Existential Therapy – what happens in a session?

Existential therapy is qualitively different from other forms of psychotherapy.  It assumes that people are not sick but that symptoms indicate an individuals unique responses to life’s challenges. This might sound simple or even dismissive of the sufferer an individual has – it is not; instead it puts aside traditional notions of labelled mental ill-health and sees that we are meaning-making beings who create our own being  (good and bad) through interactions in the world.  Symptoms like depression, anxiety or general unhappiness are seen as experiences which we have a part in creating – which we might deny we have a part in but which are chosen unconsciously to ultimately heal ourselves.

Instead of pathologising the individual or their symptoms, the existential therapist assists the individual to identify the meaning behind their experiences.  Assumptions are challenges and a client assisted to see where they are denying they have choice in their situation or failing to see where it is available.  Existential themes of aloneness, uncertainty, death and the inherent choice and freedom to choose our own way of being, are highlighted and embraced.  Presenting symptoms like anxiety, depression, bipolar condition and addictions are openly explored to uncover the unique and subjective meanings attributed to them by each individuals experience.  Thus, the debilitating and distressing symptoms are sensitively handled to explore how they might be an individuals conscious or unconscious means of denying responsibility for their own life.

* [Data]:
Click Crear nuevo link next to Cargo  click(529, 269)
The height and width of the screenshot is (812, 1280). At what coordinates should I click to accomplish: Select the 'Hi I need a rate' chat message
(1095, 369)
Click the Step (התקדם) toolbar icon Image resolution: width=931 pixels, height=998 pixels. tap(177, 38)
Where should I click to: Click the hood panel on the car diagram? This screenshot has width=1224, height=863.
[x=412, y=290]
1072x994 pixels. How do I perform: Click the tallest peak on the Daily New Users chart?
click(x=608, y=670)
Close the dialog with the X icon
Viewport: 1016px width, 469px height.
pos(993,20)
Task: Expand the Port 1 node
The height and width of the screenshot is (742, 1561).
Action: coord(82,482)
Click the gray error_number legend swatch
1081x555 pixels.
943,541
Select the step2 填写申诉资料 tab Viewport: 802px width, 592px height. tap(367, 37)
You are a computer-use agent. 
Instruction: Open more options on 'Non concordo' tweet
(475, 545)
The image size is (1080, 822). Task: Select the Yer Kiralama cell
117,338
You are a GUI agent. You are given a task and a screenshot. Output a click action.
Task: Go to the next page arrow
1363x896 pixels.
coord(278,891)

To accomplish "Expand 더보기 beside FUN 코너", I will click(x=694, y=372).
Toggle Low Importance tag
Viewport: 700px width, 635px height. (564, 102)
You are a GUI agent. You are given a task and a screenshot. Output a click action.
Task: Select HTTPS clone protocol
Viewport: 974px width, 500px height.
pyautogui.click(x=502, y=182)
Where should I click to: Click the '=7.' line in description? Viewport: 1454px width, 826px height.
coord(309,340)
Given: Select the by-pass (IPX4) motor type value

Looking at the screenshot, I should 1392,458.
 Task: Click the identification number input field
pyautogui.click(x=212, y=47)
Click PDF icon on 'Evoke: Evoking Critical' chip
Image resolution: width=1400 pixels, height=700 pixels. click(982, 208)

* [Description of the task]: Extend the text on existential therapy above by writing what comes next, beginning right after its final sentence.

* [Result]:
Why might someone choose the debilitating effects of depression or other traditionally labelled conditions?  It seems ridiculous maybe to even suggest that someone would do this.  However, what if mental health conditions were powerful signals that all is not well – that conformity to other’s expectations, contrary to our values or meaning-making result in us creating dis-ease which masquerades as depression – when it fact it is an invitation to look ourselves squarely in the eye and start choosing for ourselves? This ‘Call of Conscious’ named by the German Philosopher Heidegger  presents in many forms and when it does, don’t ignore it – it is an invitation to yourself to know yourself.